Andrew Rosati, Bloomberg News
CARACAS
EnergiesNet.com 08 06 2024
As Venezuela emerged from the deepest economic slump in modern history, its authoritarian president, Nicolas Maduro seemed willing to take his chances on a new, open election. Against the odds, a credible opposition candidate, Edmundo Gonzalez, was allowed to run, as Maduro sought to convince the international community that he was respecting democratic principles.
Instead, those principles were flouted openly, leaving Venezuela more isolated than ever as even regional allies distanced themselves. Maduro declared July 29 that he’d won a third six-year term. But the opposition released detailed results from a majority of polling stations indicating Gonzalez took nearly 70% of the vote, nearly twice Maduro’s share.
The disputed vote set off nationwide demonstrations, which resulted in mass arrests and at least 11 deaths amid clashes between protesters and the security forces. Masked thugs vandalized the offices of opposition leader Maria Corina Machado. She wrote in a Wall Street Journal oped that she’d gone into hiding, though she surprised supporters by showing up at a demonstration Aug. 3.
The US, which has had a strained relationship with Maduro, recognized Gonzalez as the winner of the election. The governments of Argentina, Chile, Costa Rica, Panama, Peru, the Dominican Republic and Uruguay disputed the results, leading Maduro to expel their diplomats.
What did election observers say?
The Atlanta-based Carter Center, the sole independent observer allowed to monitor the race, said it could not verify the official results. The National Electoral Council’s failure to publish detailed numbers by voting station constituted “a serious breach of electoral principles,” it said.
The Center also said that the process leading up to voting “cannot be considered democratic,” and that the electoral authority clearly favored the incumbent. The authorities barred the opposition’s most popular figures — notably Machado, a conservative former congresswoman and probably the nation’s most popular politician. The much less well-known Gonzalez stood in for her.
The Carter Center said that efforts to register voters were weak and that bureaucratic hurdles prevented many in the 8 million-person diaspora from registering.
Nevertheless, voters turned out in large numbers. Long lines formed at polling stations across Caracas, including in working-class neighborhoods that have historically backed the government.
How has Maduro retained power?
Maduro has managed to ride out the crises of his 11-year rule thanks to his grip on Venezuela’s levers of power: the courts, the National Assembly, the electoral authority and the military, the country’s most important arbiter of power.
This institutional control enabled Maduro to quash dissent caused by the economic collapse that took place under his watch, including nationwide protests in 2014 and 2017. After his opponents won control of the National Assembly in 2015, Maduro allies on the high court voided its decisions.
What role is Venezuela’s military playing now?
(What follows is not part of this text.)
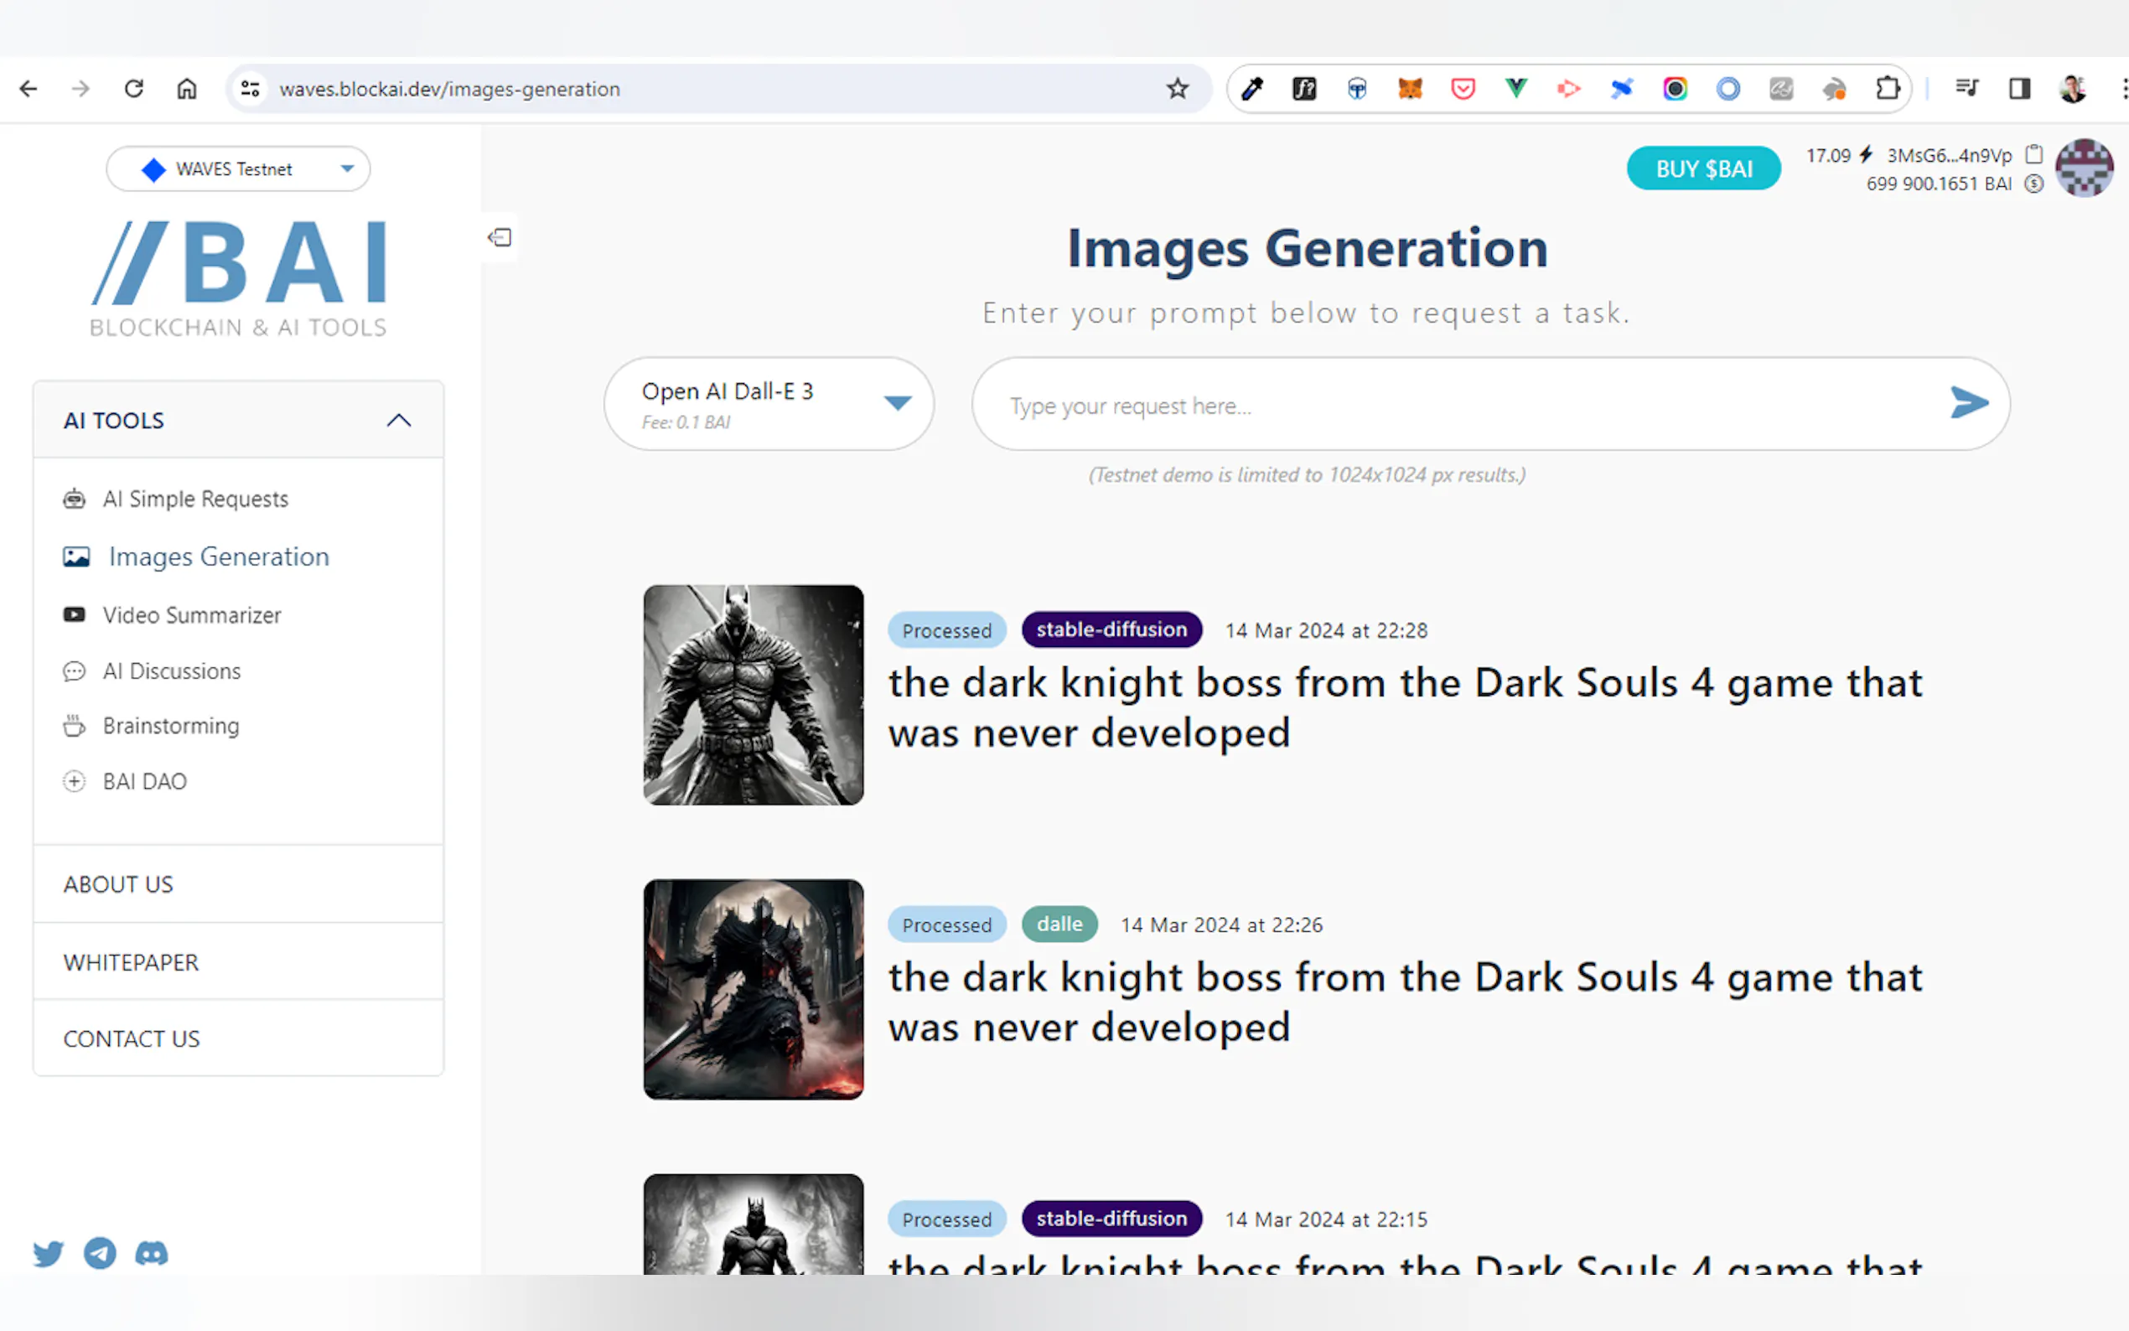This screenshot has width=2129, height=1331.
Task: Collapse the AI TOOLS section chevron
Action: 399,421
The military’s top brass have stood behind Maduro, deploying troops to stifle unrest and so far ignoring overtures from the opposition to switch sides.
They’ve stayed loyal to Maduro due to a mix of patronage and fear, security experts say. Senior officers are given valuable business concessions, such as control over ports and mining concessions, while the prospect of facing punishment for past corruption is a powerful deterrent to potential turncoats. Meanwhile, intelligence services keep an close eye out for signs of disloyalty.
What’s the US history with Maduro?
In 2017, the US imposed financial sanctions on Venezuela, part of a strategy by the administration of then-President Donald Trump to drive Maduro from power. From 2019, crippling economic sanctions essentially banned the oil-rich nation from selling its crude to the US — which had been its biggest customer for nearly a century.
Under President Joe Biden, the US lifted many of the harshest curbs last year in exchange for a pledge by Maduro to hold clean elections. That energized the recovery from the 2014-2020 slump, as the socialist Maduro has ditched state controls, embraced private business and allowed the widespread use of dollars.
Most of the sanctions were reinstated in April after the regime reneged on the deal. Still, the US has granted a few oil majors, such as Chevron Corp. authorization to keep pumping Venezuelan crude.
What’s next?
Machado is trying to drum up additional international support for the opposition. Meanwhile, long-time allies of Maduro on the left — including the presidents of Brazil and Colombia, Luiz Inacio Lula da Silva and Gustavo Petro — are trying to diffuse tensions. They have demanded that the Venezuelan government publish complete voting data, which Maduro has indicated he’ll do.
A clean and fair election was widely viewed as a necessary first step for Venezuela to regain access to US financial markets. Without that, it’s likely to continue to struggle to restructure more than $150 billion in defaulted debt or bring in investment to revive its derelict oil industry.
In the aftermath of the election, the US threatened to impose additional sanctions, but it’s not clear that the Biden administration would risk rattling the energy market, and potentially pushing up gasoline prices for US drivers, ahead of the Nov. 5 US presidential vote.
–With assistance from Nicolle Yapur.